**TASK DIRECTIONS**
Whenever a line in the data contains "Hängeleuchte", show that line.

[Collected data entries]
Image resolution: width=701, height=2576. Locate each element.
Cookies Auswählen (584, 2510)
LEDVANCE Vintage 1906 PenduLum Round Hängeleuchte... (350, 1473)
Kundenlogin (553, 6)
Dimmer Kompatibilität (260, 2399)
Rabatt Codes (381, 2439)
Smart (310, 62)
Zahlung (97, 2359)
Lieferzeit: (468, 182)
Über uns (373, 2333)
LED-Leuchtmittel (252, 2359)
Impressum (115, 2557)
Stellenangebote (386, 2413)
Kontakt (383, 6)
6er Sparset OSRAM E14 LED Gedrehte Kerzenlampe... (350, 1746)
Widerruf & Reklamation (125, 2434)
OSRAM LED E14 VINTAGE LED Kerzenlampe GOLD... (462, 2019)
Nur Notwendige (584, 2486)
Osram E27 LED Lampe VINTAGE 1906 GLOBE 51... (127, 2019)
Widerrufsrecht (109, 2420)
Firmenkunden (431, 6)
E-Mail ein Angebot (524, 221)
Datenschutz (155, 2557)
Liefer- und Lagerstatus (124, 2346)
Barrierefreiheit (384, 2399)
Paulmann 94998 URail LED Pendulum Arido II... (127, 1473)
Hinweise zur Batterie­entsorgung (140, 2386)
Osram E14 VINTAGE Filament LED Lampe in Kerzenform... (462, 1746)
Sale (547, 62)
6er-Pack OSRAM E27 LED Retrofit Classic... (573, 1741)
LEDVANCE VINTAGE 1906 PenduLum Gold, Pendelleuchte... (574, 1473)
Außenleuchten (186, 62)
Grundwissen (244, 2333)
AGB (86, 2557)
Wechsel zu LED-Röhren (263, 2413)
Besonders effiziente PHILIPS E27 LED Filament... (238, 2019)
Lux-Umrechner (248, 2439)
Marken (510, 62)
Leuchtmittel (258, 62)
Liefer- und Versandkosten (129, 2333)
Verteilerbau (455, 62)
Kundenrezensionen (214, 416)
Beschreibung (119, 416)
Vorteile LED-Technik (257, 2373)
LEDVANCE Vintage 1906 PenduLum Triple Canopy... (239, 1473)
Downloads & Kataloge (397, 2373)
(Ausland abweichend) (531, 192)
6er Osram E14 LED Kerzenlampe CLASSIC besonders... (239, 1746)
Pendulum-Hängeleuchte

**SOLUTION**
LEDVANCE Vintage 1906 PenduLum Round Hängeleuchte... (350, 1473)
Pendulum-Hängeleuchte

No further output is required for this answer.